> **Supplied data**:

━━━━━━

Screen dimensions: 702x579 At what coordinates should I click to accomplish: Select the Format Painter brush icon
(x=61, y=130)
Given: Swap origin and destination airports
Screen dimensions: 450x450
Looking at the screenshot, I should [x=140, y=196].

━━━━━━

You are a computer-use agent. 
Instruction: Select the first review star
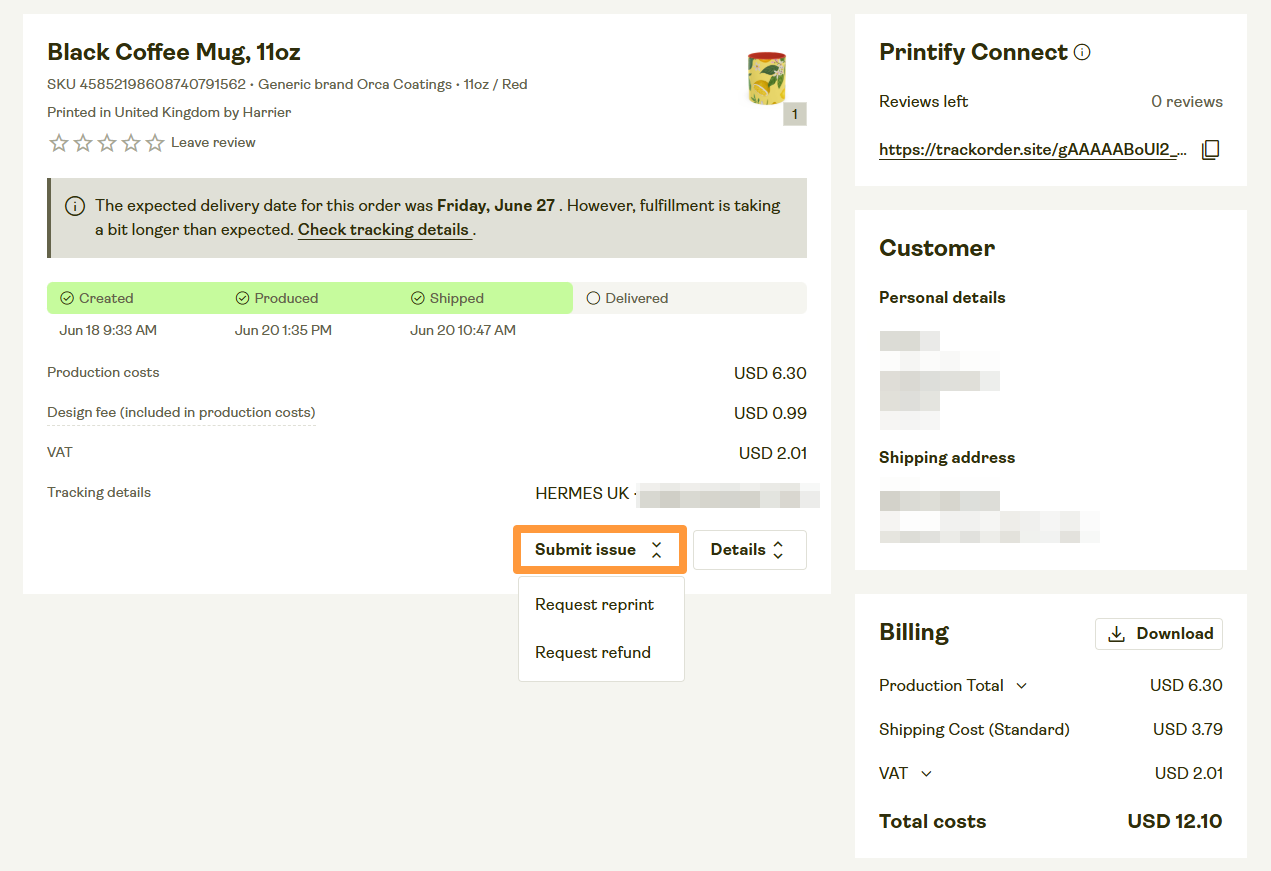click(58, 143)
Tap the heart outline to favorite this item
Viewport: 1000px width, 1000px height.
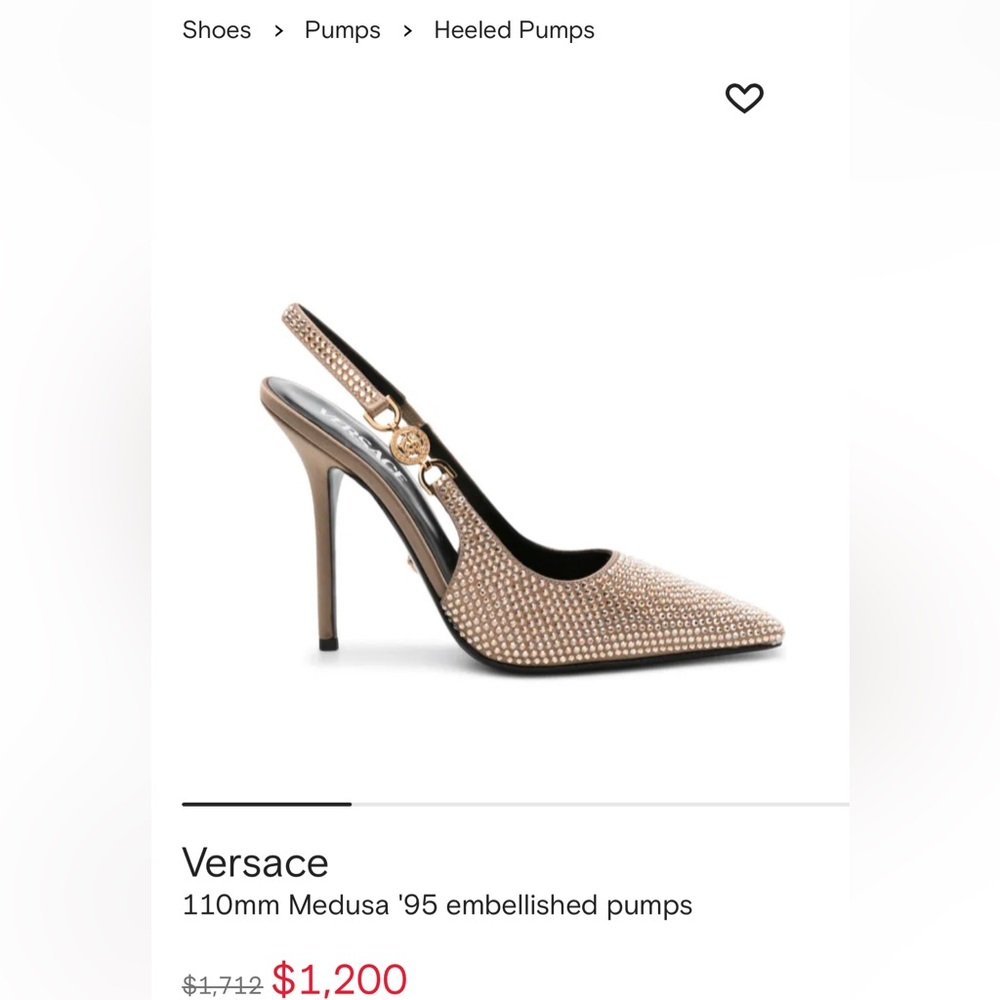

━━━━━━

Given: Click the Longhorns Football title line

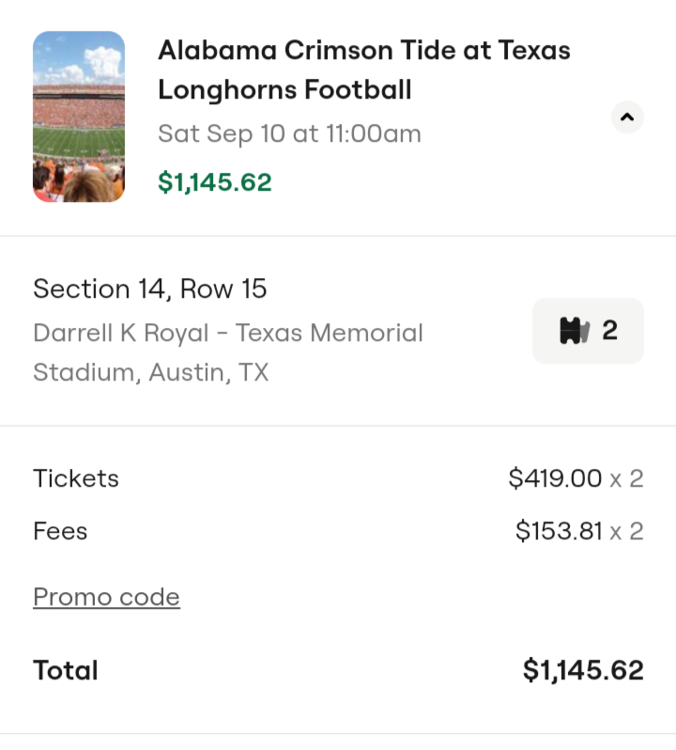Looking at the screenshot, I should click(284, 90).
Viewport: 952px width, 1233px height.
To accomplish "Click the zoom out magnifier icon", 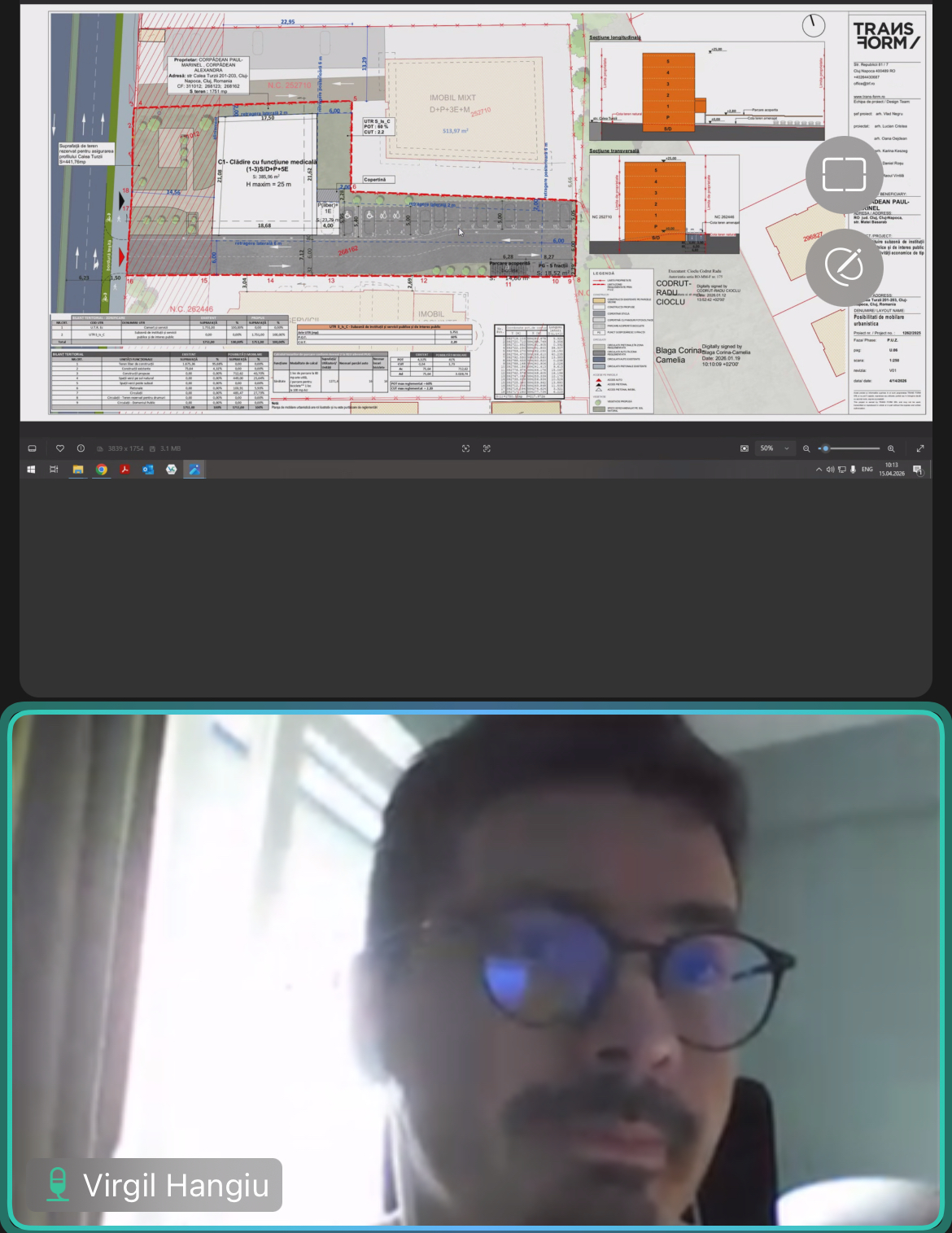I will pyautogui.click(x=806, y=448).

━━━━━━

> **Required work**:
Both end lines included, restate word for word the lines above from the line with "Tap the heart outline to favorite this item" to the line with "Viewport: 1000px width, 1000px height.", and nothing else.

> **Task response**:
Tap the heart outline to favorite this item
Viewport: 1000px width, 1000px height.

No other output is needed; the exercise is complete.